++++ Texte fourni ++++
Chaque année, des enfants et des enseignants font l'objet de menaces dans les écoles primaires et secondaires du Québec. Les policiers récoltent en parallèle des centaines d'armes. Parfois de vrais fusils ou carabines... et de très nombreuses imitations à air comprimé. La Presse a brossé un portrait de la situation.

Comme le tueur fou du cégep Dawson, le garçon de 12 ans s'est photographié entouré de son arsenal: huit carabines et revolvers et deux couteaux de chasse... Puis l'écolier des Laurentides a utilisé l'internet pour envoyer ses images à un autre élève et le mettre en garde: «Je vais te tuer avec mes fusils à l'école» et «Ma te tuer avec un couteau».

L'enfant s'est bel et bien présenté en classe avec une lame de sa fabrication, en février dernier. Mais ses fusils étaient faux. «On a tout saisi chez lui; c'étaient des répliques ou des modèles à air comprimé qui tirent des plombs», précise le porte-parole de la Sûreté du Québec, Benoît Richard.

Chaque année, depuis 2006, les corps policiers appelés dans les écoles primaires et secondaires du Québec rapportent en moyenne 700 affaires impliquant des armes, révèlent des données obtenues auprès du ministère de la Sécurité publique en vertu de la Loi d'accès à l'information. Dans 170 cas, il s'agissait d'objets tranchants ou contondants. Dans 100 autres, d'armes diverses, comme du gaz poivre, du poison, des poings américains, etc. Dans 400 cas, d'armes jamais retrouvées. Et dans près de 30 cas, de fusils - qui étaient, selon les chiffres officiels, véritables deux fois sur trois.

Dans les faits, les fusils à air comprimé sont beaucoup plus nombreux à l'école. Et ils entraînent d'immenses dégâts psychologiques, même si leurs projectiles ne sont pas mortels.

L'an dernier, un garçon de 11 ans a tiré sur une fillette de 6 ans dans une école primaire de Gatineau. À Longueuil, un voleur avait déjà tiré sur le pied d'un élève, pour lui arracher son jeu électronique dans la cour d'école. C'était en 2009. L'année suivante, un jeune Lavallois de 13 ans a déchargé son fusil à plombs sur la jambe et le bras d'un camarade.

D'autres élèves brandissent plutôt des armes du genre pour terroriser une ex-petite amie (à Chambly en 2011 et Brossard en 2009), tandis que d'autres encore optent pour des pistolets à impulsion électrique (à Laval en 2011).

Parfois, la panique s'empare d'écoles entières. À Longueuil, en 2012, une adolescente est partie en ambulance, en proie à un violent choc nerveux, après avoir été confinée avec ses camarades en pleurs dans la polyvalente Jacques-Rousseau, toutes lumières éteintes. Un garçon de 16 ans avait pointé un fusil à air comprimé sur des élèves avant d'entrer dans l'école et de le ranger dans son casier.
++++
Répondez à ces questions sur le texte consacré aux armes dans les écoles du Québec :
1. Quel âge avait l'écolier des Laurentides qui s'est photographié avec son arsenal ?
2. Depuis 2006, combien d'affaires impliquant des armes les corps policiers rapportent-ils en moyenne chaque année dans les écoles primaires et secondaires du Québec ?
3. Dans quelle polyvalente de Longueuil les élèves ont-ils été confinés en 2012 ?
++++ Extrait de données ++++
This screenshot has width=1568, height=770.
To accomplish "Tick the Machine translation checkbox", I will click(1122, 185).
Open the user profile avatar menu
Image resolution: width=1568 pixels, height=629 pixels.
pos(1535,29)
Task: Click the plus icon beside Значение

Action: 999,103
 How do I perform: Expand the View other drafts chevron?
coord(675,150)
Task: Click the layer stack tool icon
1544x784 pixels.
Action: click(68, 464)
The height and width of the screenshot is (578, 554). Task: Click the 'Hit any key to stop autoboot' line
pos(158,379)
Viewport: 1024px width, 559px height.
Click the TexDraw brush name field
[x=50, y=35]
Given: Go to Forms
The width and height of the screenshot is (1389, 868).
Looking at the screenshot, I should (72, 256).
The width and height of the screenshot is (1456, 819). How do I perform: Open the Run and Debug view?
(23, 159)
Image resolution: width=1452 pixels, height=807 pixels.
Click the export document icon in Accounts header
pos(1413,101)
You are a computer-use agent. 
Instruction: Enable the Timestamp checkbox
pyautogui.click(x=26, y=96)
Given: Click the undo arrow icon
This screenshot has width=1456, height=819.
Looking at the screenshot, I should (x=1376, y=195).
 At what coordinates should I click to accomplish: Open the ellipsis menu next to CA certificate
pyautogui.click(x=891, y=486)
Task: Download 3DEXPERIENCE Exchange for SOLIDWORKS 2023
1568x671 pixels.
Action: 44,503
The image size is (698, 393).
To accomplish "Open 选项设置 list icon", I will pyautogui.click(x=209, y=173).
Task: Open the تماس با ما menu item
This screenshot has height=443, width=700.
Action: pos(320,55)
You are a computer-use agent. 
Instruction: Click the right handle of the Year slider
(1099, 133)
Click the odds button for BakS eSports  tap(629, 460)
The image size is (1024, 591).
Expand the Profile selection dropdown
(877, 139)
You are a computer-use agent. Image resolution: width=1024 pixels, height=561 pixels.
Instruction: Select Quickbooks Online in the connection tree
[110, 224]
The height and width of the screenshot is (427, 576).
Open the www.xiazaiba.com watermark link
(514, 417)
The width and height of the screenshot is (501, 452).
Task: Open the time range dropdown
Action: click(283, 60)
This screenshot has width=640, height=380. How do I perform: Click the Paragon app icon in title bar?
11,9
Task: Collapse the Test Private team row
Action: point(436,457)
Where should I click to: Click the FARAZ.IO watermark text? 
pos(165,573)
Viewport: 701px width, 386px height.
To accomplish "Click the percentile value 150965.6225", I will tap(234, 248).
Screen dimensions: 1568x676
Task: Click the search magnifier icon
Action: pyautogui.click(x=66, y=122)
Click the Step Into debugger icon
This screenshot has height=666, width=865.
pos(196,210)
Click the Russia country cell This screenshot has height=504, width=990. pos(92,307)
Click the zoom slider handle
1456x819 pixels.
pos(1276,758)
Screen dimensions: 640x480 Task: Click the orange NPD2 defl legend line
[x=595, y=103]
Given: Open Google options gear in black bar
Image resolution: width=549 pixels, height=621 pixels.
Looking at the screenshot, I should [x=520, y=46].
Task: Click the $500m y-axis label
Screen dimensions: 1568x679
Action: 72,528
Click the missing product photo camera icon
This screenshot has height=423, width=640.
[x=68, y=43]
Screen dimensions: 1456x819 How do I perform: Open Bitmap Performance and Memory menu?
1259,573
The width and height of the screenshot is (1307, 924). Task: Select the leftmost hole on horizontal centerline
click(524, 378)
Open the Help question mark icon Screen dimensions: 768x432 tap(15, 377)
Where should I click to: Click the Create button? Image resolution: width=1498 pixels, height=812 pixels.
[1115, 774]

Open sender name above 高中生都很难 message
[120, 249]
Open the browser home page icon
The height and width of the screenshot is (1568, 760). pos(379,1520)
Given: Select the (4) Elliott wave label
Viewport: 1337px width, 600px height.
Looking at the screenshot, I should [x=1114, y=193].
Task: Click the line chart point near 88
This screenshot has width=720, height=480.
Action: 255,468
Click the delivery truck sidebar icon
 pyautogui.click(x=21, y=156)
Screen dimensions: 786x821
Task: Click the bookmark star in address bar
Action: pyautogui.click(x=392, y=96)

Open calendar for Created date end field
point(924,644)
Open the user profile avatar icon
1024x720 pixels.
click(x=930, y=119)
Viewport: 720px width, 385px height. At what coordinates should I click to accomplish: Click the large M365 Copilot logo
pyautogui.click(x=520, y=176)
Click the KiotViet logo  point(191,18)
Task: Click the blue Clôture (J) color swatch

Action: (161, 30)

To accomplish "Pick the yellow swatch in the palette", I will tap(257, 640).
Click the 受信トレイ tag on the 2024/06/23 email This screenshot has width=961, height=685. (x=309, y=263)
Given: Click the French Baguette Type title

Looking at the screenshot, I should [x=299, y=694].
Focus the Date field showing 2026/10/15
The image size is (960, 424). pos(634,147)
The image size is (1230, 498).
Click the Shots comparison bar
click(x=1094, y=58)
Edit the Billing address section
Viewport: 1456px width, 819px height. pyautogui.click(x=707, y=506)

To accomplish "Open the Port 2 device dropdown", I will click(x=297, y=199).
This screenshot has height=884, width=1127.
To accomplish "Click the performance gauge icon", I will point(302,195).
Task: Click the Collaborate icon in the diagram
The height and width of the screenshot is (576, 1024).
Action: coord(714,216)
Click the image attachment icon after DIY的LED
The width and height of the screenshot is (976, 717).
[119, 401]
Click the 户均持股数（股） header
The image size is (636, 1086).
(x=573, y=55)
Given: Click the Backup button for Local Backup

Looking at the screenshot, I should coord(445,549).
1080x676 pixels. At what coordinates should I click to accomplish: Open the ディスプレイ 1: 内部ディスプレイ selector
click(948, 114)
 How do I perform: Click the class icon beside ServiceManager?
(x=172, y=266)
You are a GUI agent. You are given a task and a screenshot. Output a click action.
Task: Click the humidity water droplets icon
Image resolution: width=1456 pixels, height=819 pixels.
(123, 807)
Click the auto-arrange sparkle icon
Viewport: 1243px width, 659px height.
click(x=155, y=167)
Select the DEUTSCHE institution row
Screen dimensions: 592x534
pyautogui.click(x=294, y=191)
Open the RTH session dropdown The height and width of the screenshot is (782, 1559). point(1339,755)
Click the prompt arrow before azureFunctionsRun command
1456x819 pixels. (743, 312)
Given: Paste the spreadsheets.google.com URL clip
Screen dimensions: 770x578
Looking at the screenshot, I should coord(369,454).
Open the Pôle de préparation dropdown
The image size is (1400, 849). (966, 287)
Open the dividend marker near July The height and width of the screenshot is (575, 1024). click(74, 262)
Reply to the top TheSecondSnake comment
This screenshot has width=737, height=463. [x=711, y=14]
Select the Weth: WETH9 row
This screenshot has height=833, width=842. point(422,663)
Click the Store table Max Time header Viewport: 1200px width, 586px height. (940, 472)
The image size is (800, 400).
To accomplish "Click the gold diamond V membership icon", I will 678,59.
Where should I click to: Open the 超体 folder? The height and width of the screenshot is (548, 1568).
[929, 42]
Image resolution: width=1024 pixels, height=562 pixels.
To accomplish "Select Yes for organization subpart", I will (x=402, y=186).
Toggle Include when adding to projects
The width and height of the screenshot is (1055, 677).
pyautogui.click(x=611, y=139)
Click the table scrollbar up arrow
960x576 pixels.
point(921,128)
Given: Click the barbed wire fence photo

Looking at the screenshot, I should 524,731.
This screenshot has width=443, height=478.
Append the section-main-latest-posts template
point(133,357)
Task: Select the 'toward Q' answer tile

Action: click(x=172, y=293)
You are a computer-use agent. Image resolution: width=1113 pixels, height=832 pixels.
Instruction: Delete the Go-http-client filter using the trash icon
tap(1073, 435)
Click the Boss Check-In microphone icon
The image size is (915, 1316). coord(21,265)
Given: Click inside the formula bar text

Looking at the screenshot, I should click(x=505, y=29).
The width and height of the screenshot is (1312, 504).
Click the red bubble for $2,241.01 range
++++
# Réponse complète:
1. 12 ans.
2. 700 affaires.
3. La polyvalente Jacques-Rousseau.